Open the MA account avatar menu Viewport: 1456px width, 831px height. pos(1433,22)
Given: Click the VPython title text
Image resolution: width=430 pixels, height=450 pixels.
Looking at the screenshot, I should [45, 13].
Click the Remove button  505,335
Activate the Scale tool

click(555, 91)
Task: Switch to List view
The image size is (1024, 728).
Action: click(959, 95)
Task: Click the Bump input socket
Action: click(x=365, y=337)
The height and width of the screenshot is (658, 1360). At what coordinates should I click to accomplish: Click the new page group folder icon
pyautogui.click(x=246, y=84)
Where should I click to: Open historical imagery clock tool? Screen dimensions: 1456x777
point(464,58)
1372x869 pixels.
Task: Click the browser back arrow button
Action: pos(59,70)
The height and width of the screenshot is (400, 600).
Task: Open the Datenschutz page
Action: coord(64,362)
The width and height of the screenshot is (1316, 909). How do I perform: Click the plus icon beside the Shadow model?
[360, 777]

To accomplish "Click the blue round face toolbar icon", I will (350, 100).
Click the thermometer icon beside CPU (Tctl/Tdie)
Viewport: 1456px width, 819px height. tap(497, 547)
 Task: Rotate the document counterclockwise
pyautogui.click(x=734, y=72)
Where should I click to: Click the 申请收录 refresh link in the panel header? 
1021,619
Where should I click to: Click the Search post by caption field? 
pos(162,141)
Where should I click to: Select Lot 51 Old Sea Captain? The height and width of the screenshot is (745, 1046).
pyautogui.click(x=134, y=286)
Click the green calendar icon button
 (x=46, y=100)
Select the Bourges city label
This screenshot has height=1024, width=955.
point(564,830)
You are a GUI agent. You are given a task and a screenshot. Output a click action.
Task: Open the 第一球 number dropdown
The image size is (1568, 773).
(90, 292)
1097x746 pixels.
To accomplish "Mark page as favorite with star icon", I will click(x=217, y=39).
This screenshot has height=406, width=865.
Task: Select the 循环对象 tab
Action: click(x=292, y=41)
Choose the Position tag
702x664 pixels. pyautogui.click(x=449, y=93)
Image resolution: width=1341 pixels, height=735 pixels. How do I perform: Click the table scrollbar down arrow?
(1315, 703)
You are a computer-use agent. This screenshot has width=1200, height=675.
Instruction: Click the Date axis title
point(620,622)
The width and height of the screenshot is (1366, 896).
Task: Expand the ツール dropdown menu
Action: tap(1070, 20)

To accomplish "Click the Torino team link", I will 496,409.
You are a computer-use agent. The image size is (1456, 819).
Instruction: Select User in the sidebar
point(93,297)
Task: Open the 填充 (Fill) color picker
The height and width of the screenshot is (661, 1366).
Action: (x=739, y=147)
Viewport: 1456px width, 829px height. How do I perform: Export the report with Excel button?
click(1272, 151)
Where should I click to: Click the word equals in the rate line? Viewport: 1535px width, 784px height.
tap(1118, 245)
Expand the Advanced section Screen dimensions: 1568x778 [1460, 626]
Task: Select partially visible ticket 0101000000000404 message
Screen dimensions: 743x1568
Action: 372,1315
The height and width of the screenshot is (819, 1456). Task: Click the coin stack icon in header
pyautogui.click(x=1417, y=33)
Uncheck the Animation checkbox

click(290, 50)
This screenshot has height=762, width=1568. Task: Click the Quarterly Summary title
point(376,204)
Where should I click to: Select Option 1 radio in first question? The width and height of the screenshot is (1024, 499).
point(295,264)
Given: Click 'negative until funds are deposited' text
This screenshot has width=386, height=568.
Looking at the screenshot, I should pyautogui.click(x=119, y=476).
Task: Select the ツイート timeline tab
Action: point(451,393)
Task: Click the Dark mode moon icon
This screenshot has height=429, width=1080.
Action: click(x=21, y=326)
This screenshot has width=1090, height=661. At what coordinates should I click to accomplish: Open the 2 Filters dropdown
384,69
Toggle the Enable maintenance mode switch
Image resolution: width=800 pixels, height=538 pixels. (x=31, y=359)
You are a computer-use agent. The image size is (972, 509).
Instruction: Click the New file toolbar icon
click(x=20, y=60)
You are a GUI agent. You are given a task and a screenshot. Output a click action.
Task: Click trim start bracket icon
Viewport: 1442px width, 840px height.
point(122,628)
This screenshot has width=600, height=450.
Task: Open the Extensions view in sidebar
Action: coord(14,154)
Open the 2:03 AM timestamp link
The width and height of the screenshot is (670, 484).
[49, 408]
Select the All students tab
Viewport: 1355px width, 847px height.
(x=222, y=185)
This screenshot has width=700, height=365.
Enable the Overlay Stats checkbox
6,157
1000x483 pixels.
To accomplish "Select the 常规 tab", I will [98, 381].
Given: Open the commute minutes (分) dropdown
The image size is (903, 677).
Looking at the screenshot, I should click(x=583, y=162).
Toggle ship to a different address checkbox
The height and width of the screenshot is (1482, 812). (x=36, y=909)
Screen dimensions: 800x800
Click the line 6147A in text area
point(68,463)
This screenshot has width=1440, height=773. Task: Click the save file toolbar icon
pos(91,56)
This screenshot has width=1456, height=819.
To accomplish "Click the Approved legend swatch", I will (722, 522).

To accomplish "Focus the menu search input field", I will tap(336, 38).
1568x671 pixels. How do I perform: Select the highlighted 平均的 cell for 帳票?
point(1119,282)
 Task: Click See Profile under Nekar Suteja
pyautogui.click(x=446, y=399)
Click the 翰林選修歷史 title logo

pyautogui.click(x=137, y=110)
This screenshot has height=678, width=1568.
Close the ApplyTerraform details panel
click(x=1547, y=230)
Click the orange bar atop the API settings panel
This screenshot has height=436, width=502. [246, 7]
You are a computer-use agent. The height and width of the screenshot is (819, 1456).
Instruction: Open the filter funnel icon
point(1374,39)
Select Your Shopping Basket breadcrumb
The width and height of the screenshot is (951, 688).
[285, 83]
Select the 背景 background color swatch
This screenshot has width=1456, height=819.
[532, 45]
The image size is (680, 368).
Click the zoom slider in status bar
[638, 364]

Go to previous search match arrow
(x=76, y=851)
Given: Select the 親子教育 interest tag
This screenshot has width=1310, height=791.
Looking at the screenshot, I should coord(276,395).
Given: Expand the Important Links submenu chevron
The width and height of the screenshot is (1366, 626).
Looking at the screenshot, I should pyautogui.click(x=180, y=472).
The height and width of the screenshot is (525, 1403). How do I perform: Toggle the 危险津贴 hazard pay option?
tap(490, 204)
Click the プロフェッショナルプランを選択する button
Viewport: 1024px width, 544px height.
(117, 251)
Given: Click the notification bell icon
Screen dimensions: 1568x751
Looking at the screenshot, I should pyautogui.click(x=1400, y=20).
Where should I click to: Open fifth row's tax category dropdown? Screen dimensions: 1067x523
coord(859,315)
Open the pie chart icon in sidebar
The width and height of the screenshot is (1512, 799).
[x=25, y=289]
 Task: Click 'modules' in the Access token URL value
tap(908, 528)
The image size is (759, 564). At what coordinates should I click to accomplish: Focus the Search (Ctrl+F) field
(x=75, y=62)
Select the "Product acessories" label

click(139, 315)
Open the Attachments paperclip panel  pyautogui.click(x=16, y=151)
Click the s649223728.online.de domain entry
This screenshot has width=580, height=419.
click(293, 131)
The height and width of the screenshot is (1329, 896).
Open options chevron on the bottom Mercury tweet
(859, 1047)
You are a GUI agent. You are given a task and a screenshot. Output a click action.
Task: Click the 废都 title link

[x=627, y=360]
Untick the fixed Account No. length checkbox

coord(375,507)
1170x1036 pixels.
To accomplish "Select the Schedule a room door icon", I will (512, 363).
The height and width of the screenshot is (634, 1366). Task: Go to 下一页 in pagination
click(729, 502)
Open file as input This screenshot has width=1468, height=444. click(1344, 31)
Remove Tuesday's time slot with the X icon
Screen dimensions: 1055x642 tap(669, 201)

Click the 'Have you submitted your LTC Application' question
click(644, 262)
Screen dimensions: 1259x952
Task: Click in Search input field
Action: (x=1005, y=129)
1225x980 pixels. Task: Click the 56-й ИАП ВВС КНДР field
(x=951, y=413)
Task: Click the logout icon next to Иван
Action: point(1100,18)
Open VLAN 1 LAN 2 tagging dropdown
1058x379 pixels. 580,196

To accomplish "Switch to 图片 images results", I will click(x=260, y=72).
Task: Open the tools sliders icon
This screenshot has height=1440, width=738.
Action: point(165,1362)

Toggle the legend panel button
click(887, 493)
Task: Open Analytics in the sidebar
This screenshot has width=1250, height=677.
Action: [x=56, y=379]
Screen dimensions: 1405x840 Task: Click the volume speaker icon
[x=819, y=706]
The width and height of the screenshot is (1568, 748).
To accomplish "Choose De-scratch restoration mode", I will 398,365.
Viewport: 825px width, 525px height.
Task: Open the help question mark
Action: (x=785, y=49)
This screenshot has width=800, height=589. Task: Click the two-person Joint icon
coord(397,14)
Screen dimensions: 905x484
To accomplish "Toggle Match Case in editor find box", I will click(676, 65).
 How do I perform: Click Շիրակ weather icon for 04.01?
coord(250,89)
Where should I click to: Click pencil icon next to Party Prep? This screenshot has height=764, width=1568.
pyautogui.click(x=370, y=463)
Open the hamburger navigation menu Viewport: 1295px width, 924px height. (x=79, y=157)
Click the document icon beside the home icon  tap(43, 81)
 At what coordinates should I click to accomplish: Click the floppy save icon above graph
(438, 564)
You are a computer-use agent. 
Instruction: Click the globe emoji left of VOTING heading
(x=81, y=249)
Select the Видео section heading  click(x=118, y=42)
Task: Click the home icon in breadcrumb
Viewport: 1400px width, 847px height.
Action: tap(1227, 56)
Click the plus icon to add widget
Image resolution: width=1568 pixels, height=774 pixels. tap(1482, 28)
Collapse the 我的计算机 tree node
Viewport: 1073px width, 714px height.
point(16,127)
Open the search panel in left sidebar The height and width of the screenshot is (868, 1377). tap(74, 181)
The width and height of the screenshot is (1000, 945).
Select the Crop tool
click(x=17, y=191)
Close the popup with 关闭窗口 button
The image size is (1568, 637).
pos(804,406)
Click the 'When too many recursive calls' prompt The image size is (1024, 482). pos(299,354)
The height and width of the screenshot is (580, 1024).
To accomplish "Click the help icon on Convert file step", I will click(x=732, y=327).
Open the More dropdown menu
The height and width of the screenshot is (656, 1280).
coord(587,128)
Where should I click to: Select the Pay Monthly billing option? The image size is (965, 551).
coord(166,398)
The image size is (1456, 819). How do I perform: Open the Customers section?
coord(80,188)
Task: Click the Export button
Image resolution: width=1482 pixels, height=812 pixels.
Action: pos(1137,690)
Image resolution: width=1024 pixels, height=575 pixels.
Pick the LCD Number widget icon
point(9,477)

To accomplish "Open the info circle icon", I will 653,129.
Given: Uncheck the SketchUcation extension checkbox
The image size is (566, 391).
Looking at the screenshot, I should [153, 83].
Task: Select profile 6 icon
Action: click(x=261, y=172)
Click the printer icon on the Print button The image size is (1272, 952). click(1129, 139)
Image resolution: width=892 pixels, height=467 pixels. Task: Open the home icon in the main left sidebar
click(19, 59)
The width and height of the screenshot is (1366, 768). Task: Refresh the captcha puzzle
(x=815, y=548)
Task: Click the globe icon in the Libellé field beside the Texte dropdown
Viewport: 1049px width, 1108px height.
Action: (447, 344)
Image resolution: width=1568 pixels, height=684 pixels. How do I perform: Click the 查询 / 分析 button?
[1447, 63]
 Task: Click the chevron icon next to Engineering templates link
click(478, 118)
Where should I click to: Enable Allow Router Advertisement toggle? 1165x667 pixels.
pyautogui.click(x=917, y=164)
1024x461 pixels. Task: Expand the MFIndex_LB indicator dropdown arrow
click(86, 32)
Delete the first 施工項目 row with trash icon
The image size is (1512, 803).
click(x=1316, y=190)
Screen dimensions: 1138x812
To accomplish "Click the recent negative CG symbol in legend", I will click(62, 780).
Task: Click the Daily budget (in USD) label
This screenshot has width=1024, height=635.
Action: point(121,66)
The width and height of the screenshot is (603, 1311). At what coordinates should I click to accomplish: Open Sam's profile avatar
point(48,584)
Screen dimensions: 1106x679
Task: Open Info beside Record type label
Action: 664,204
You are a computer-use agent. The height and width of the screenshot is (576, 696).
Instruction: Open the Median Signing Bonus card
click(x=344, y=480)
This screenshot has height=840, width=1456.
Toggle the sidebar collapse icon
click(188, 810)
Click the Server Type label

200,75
.....
To be done
Starting at the beginning of the records and ending at the line that contains "Looking at the screenshot, I should [45, 13].", give those lines again with "title text" changed to "heading text" and everything else left as it is.

Final result
Open the MA account avatar menu Viewport: 1456px width, 831px height. pos(1433,22)
Given: Click the VPython heading text
Image resolution: width=430 pixels, height=450 pixels.
Looking at the screenshot, I should [45, 13].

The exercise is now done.